European Union Connected Continent legislation ending all roaming charges within the EU, creating a network neutrality framework and also circumscribing the ways Internet service providers advertise and market their services are part of a package approved by the European Parliament.

The legislation faces another vote in Parliament, and then must be approved by member states, so the final version of the rules could change.

There are questions large and small, though. The specific proposals, which might be further modified, are easiest to explain.

For mobile service providers, the biggest change is the complete ban on roaming charges within EU countries. For application providers, the biggest consequence is anti-blocking rules, referred to as network neutrality, but arguably better described as prohibiting any Internet service provider from blocking lawful apps.

Among other consumer protection provisions, ISPs will have to modify their marketing, refraining from using “up to” clauses when referring to access speed. Instead, ISPs will be required to supply information on the “average speeds” they actually provide to their customers during normal and peak times.

The long-term questions are harder to assess. The legislation is supposed to unlock investment in next generation networks. But some do not believe this will happen, in part because the rules make reliance on wholesale access to new markets even easier.

Strand Consult thinks the EU communications market will face greater business risk as a result, in part from arbitrage of prices between high-cost and low-cost markets.

The vote will need to be approved by Council of Ministers, which is unlikely before the EU Parliamentary elections in May 2014.  

“The package raises more questions than it answers and exacerbates the challenges that the EU and the telecommunications industry have and will have the next four to five years, Strand Consult argues.

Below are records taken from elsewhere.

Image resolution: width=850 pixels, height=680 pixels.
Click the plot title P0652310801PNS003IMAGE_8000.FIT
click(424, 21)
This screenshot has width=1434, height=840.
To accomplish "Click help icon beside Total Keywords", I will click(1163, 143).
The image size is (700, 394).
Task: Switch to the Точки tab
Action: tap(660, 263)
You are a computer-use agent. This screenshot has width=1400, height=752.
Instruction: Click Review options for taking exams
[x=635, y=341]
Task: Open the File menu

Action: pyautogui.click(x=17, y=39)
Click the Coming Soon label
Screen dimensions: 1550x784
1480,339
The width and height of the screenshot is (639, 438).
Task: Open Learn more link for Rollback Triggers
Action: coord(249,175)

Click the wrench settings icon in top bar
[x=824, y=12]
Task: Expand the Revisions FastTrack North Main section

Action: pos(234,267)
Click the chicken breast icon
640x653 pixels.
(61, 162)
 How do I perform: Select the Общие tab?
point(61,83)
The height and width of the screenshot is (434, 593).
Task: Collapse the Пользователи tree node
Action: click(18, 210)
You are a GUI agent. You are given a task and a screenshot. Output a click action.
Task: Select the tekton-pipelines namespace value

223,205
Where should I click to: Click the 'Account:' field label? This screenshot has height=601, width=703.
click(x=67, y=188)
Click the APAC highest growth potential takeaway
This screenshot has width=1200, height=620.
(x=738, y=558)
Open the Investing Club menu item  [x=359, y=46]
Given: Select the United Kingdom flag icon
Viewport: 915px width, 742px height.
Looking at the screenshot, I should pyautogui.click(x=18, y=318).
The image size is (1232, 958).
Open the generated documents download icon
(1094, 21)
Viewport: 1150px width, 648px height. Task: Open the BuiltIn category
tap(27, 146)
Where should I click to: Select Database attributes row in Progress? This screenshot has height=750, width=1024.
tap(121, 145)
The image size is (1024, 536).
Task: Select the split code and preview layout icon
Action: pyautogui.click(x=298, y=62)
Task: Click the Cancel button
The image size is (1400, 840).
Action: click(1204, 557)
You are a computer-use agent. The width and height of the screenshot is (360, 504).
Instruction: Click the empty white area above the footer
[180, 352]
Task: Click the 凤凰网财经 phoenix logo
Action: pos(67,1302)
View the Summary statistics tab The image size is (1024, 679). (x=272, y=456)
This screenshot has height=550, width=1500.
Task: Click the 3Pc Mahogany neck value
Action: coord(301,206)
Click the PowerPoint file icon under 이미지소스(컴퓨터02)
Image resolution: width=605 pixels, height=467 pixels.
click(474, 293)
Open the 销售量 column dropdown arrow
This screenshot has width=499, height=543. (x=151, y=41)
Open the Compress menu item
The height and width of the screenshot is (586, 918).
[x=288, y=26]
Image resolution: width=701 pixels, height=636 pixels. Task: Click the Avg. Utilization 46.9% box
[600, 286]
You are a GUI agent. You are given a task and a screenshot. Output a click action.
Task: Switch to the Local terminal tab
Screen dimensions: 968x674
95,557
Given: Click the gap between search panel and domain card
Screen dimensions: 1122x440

“We believe that the telecommunications market in Europe will be somewhat similar to a free fall over the next four to five years,” Strand Consult predicts.

Nor will the new rules spur needed investment in next generation infrastructure, Strand Consult argues.

Consumers will be able to terminate their contracts if there is a significant and non-temporary discrepancy between what they were promised and the service they actually get, in terms of access speed.

That will be a bit of a statistical challenge, since actual speeds experienced by any user, at any time, will depend on what other users sharing access resources are doing. Additionally, access speed will hinge on devices used with the access connection, as well.

The legislation also helps harmonize spectrum allocation across the EU, and simplifies regulations in ways that will make pan-EU services easier to create.

Service providers will have the chance to operate in all countries through a single EU authorization, and the chance to deal with that one authority on other licensing issues, instead of being required to get separate licenses in each member nation.

In other words, service providers would gain pan-EU legal certainty and equal regulatory treatment.

Spectrum policies also will be harmonized, a move that is expected primarily to benefit 4G Long Term Evolution mobile networks. Wholesale access policies likewise will be standardized to a greater extent across borders, and essentially making it easier for competitors to enter new markets using wholesale access mechanisms.

Service providers, as you would guess, are not happy with many of the new rules. Service providers probably are resigned to the end of roaming fees, but the network neutrality rules, which would prevent creation of new quality assured services, likely will get more resistance as the rules are considered by each of the national regulators who must also agree.